• Work instructions: Line by line, output the entries below exactly as they appear.

··· Source information

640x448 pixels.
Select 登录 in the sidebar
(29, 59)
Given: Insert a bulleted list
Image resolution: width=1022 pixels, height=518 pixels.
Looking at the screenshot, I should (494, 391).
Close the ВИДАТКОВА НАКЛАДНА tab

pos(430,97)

······

• Written answer:
640x448 pixels.
Select 登录 in the sidebar
(29, 59)
Given: Insert a bulleted list
Image resolution: width=1022 pixels, height=518 pixels.
Looking at the screenshot, I should (494, 391).
Close the ВИДАТКОВА НАКЛАДНА tab

pos(430,97)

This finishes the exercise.